Fatores que influenciam a formação do apego e a parentalidade
Entre os estudos analisados, três referiram-se à fatores de risco vivenciados na infância com a família de origem e a repercussão de tais vivências para a vida adulta, especialmente na transição para a parentalidade (Ensink et al, 2016; Madigan et al., 2016; Szepsenwol, et al., 2015). Os três estudos apontaram de modo unânime que a ausência ou restrito suporte materno constituíram-se aspectos presentes na vida dos participantes, os quais por meio de instrumentos que avaliaram o apego infantil retrospectivo, e com destaque, à Entrevista de Apego adulto, apresentaram maiores dificuldades no âmbito de relação parental ao se tornarem pais.
Na pesquisa de Ensink et al. (2016) as 88 díades mãe-bebê, cujas progenitoras foram vítimas de maltrato na infância, apresentaram maiores associações de comportamentos parentais negativos, tais como desinteresse e irritabilidade com os filhos.

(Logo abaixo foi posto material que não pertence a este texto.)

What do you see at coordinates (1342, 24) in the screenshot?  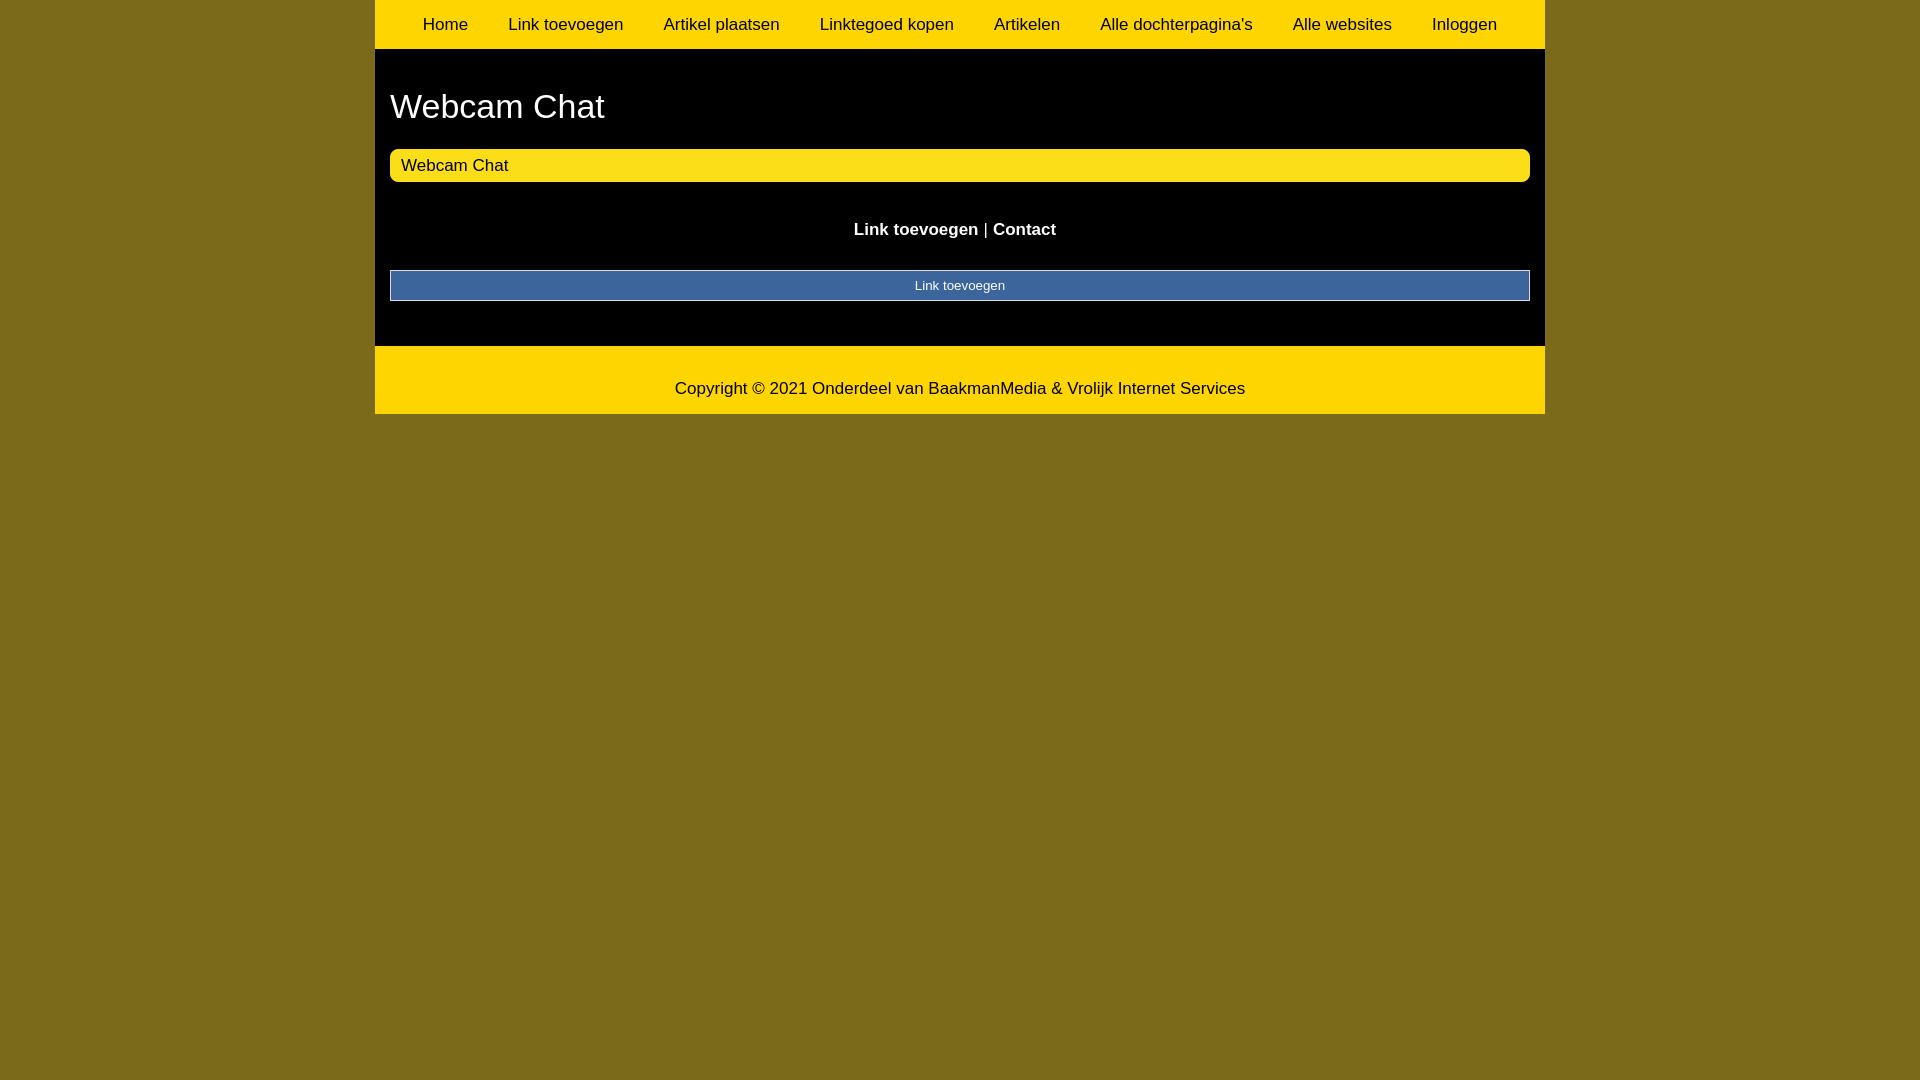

Sobre isto, Berthelot, et al. (2015) discutem que mães que sofreram traumas no passado podem estar mais propensas a desenvolver o tipo de apego desorganizado com seus filhos; o que apareceu em uma amostra em que todas as mães tiveram histórias de abuso e negligência no estudo desses autores.
Por sua vez, o trabalho de Szepsenwol et al. (2015) trouxe a discussão sobre diferentes fatores de risco implicados para a parentalidade, além da dimensão afetiva nos relacionamentos. Apontou que o baixo nível socioeconômico e uma rede social significativa frágil também se constituíram aspectos que contribuíram para o menor envolvimento paterno, estabelecendo relações com o estilo de apego inseguro e evitador com os filhos. Esta pesquisa corrobora com as duas anteriores ao destacar que a privação materna na infância e relações de baixo suporte parental foram fatores expressivos para o desenvolvimento pessoal e parental dos participantes.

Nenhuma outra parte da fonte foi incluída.